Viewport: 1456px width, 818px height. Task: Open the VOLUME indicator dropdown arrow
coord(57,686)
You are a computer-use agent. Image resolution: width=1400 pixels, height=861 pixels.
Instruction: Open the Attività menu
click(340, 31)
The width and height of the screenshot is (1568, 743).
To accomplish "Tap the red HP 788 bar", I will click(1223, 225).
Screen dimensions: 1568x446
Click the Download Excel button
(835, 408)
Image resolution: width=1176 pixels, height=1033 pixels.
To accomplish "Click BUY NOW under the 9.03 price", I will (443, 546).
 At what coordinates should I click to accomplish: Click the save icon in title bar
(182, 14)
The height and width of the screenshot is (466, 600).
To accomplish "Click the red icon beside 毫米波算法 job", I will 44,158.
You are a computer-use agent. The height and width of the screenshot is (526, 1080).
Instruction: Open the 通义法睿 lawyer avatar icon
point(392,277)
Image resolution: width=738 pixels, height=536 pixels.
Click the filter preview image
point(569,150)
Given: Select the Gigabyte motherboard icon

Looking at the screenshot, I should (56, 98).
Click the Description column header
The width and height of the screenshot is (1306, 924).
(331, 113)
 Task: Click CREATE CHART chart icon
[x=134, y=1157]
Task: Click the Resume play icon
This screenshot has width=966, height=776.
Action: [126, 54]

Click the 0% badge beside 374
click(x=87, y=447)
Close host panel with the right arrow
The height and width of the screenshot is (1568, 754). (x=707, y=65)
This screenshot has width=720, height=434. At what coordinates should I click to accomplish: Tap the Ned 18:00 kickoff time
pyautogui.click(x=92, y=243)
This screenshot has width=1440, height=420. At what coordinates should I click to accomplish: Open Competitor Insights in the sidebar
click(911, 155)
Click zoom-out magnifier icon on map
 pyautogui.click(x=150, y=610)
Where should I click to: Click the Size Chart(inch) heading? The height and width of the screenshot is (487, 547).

┄┄┄┄┄┄┄┄┄┄

→ YOUR INSTRUCTIONS
An exact copy of every record above is required.

→ WRITTEN RESPONSE
Viewport: 1456px width, 818px height. Task: Open the VOLUME indicator dropdown arrow
coord(57,686)
You are a computer-use agent. Image resolution: width=1400 pixels, height=861 pixels.
Instruction: Open the Attività menu
click(340, 31)
The width and height of the screenshot is (1568, 743).
To accomplish "Tap the red HP 788 bar", I will click(1223, 225).
Screen dimensions: 1568x446
Click the Download Excel button
(835, 408)
Image resolution: width=1176 pixels, height=1033 pixels.
To accomplish "Click BUY NOW under the 9.03 price", I will (443, 546).
 At what coordinates should I click to accomplish: Click the save icon in title bar
(182, 14)
The height and width of the screenshot is (466, 600).
To accomplish "Click the red icon beside 毫米波算法 job", I will 44,158.
You are a computer-use agent. The height and width of the screenshot is (526, 1080).
Instruction: Open the 通义法睿 lawyer avatar icon
point(392,277)
Image resolution: width=738 pixels, height=536 pixels.
Click the filter preview image
point(569,150)
Given: Select the Gigabyte motherboard icon

Looking at the screenshot, I should (56, 98).
Click the Description column header
The width and height of the screenshot is (1306, 924).
(331, 113)
 Task: Click CREATE CHART chart icon
[x=134, y=1157]
Task: Click the Resume play icon
This screenshot has width=966, height=776.
Action: [126, 54]

Click the 0% badge beside 374
click(x=87, y=447)
Close host panel with the right arrow
The height and width of the screenshot is (1568, 754). (x=707, y=65)
This screenshot has width=720, height=434. At what coordinates should I click to accomplish: Tap the Ned 18:00 kickoff time
pyautogui.click(x=92, y=243)
This screenshot has width=1440, height=420. At what coordinates should I click to accomplish: Open Competitor Insights in the sidebar
click(911, 155)
Click zoom-out magnifier icon on map
 pyautogui.click(x=150, y=610)
Where should I click to: Click the Size Chart(inch) heading? The height and width of the screenshot is (487, 547).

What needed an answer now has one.